Complementary transcriptomic and metabolomics analysis reveal the molecular mechanisms of EGCG3″Me biosynthesis in Camellia sinensis

• High level EGCG3″Me content was detected in JMD but not in FD. • Expression levels of CCoAOMT were consistent with EGCG3″Me content in three tea plant cultivars. • CCoAOMT protein could directly catalyze the biosynthesis of EGCG3″Me. • Thirty eight TFs were found might regulate the biosynthesis of EGCG3″Me. Epigallocatechin-3- O -(3- O -methyl) gallate (EGCG3″Me), naturally occurring in specific tea plant cultivars, is famous for its decent bioavailability and antiallergic activity. To investigate the molecular mechanisms of EGCG3″Me biosynthesis and transcriptional regulation in tea leaves, we combined multi-omics data from three tea plant cultivars (Fuding Dabaicha, FD; Mingke 1 (Jinguanyin), JGY; and Jinmudan, JMD). High-performance liquid chromatography analysis indicated that EGCG3″Me content was highest in JMD (7.78 mg/g), moderate in JGY (3.12 mg/g), and lowest in FD (0 mg/g), which was similar to the results of the non-targeted metabolic analysis.
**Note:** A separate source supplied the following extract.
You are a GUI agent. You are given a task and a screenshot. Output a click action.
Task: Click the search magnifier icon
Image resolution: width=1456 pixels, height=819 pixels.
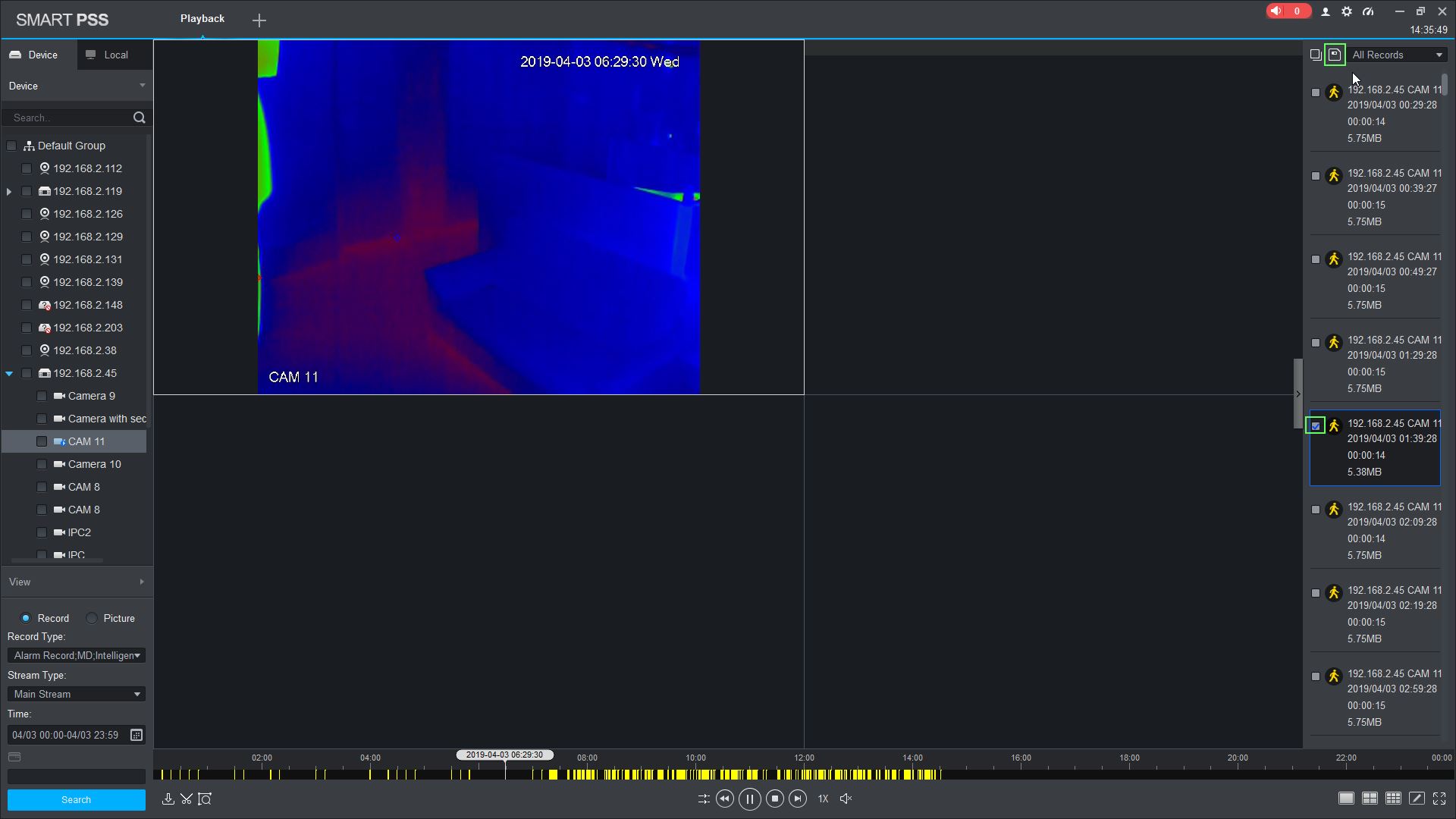[139, 118]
The high level of EGCG3″Me in JMD was concomitant with high levels of monomeric and polymerized catechin derivatives, but low levels of flavonols, flavones, and their glycosides, which was consistent with the expression levels of most catechin/flavonoid biosynthetic genes. Among them, the expression level of the CCoAOMT gene in the three tea plant cultivars was positively associated with the relative content of EGCG3″Me. Further verification revealed that CCoAOMT protein could directly catalyze the formation of EGCG3″Me. We further identified 38 transcription factors from transcriptome as promising regulatory candidates for regulating CCoAOMT gene expression in tea leaves. These findings provide an essential foundation for further research on the biosynthesis and transcriptional regulation of O -methylated catechins in tea leaves.